The real impact will hit Silicon Valley two or three years down the road, said Mark Heesen, president of the National Venture Capital Association. That is when start-ups that receive angel financing today would typically turn to venture capitalists for their first round of institutional investments, known as a Series A.
"If we don't have angels, that hurts us. Where are we going to be getting our next Series A deals if those entrepreneurs aren't out there with the ability to move their idea forward?"










Comments
Frank, in light of the issues raised in this article, has TCA polled its members to learn who and how much they are willing to invest? This information is very important to both the members and the entrepreneurs. It helps members decide which opportunities to pursue and it helps entrepreneurs decide which opportunities to present.
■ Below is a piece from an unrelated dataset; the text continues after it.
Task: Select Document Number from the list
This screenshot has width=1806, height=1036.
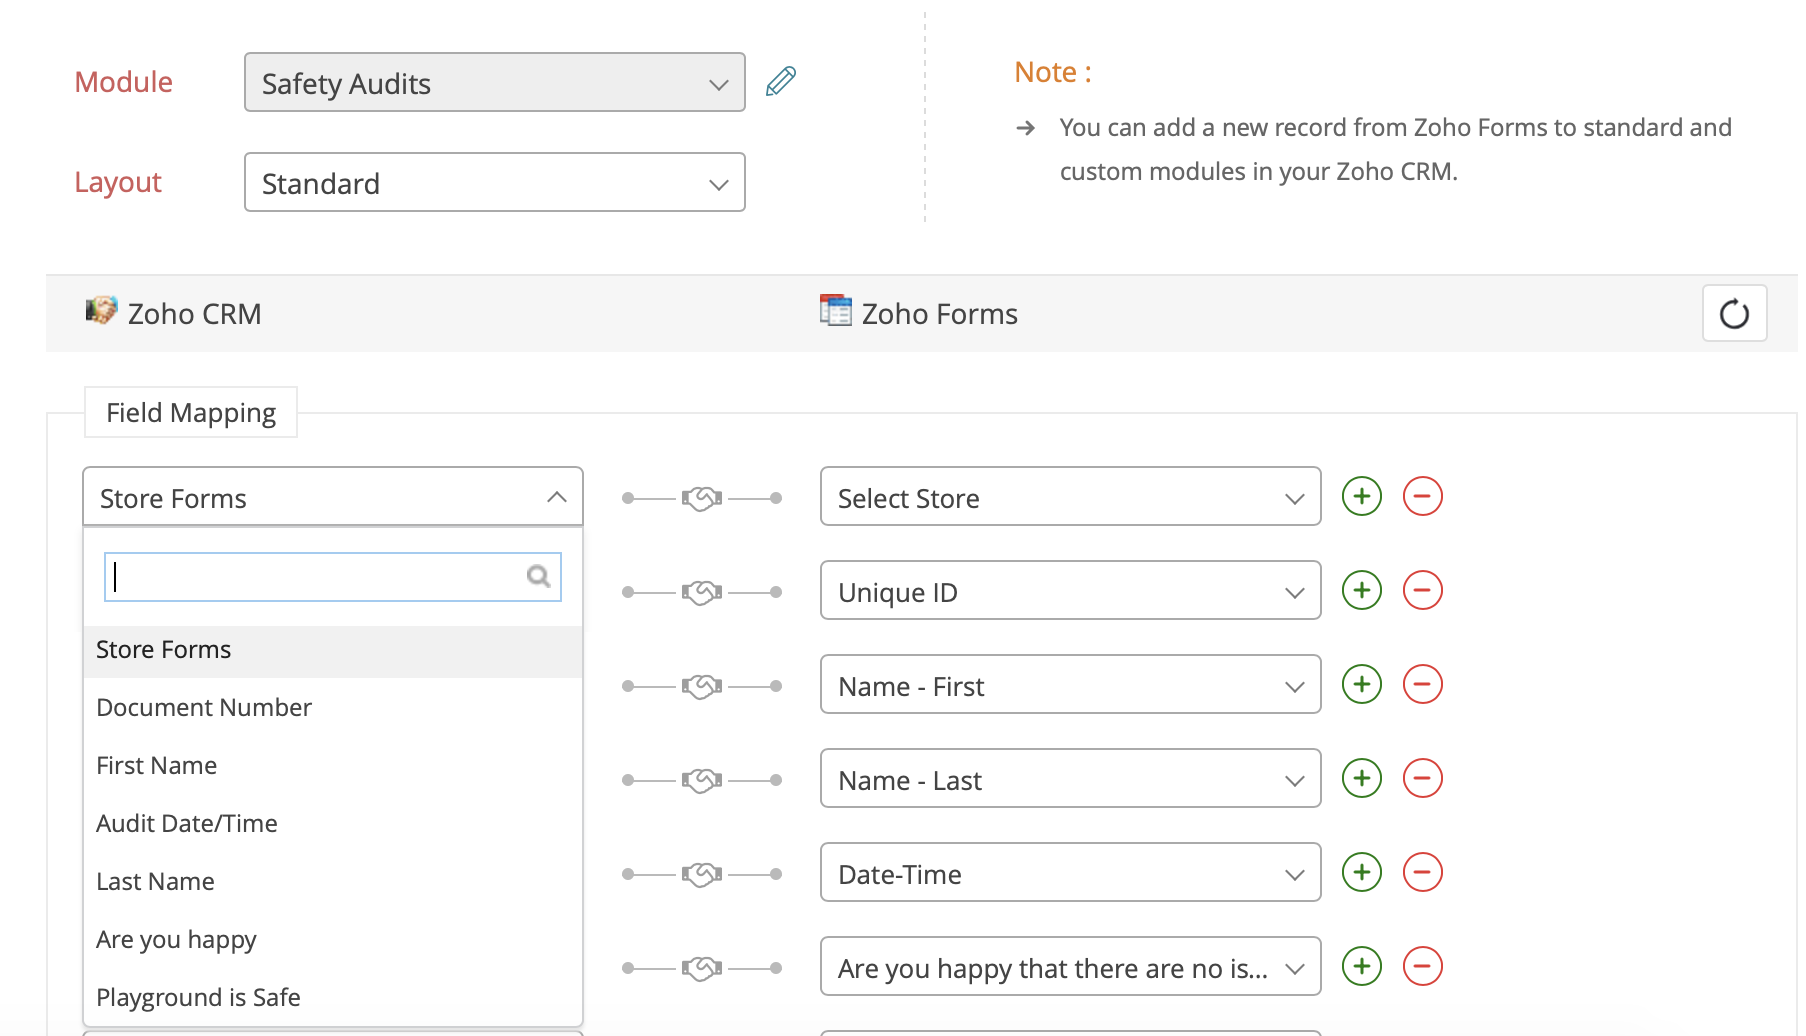Action: tap(204, 708)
If the amount TCA members are looking to invest this year is known, plus the knowledge of other facts, such as the need for the ability to generate liquidity for investors without the help of VCs, it not only changes how to present an opportunity, it also changes what to present, and changes the business plan of opportunities.
It has been said that there are going to be a lot of VCs at the TCA Fast Pitch competition. If the VCs are not investing it does not help the Angels if the type of opportunities being presented require VC funding in order to reach liquidity. Is this being considered in the application selection process?
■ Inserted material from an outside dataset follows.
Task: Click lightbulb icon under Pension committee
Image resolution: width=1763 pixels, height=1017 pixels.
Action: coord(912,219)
TCA has also stated that it will be training the presenters for the competition. Are the new realities of what Angels are looking for considered in the training?
There is only a two-minute time limit. It would benefit the Angels if it is stated that each presenter has already been screened for their ability to reach liquidity without the help of VCs. That way every presenter would not have to waste precious time explaining the same thing over again.
If the selection process this year is the same as previous years where VCs were relied on, TCA will not be able to look back on this year's competition as a success, because it will contain opportunities that its members are not able to take advantage of. Being able to reach liquidity without the help of VCs should be an additional judging category this year.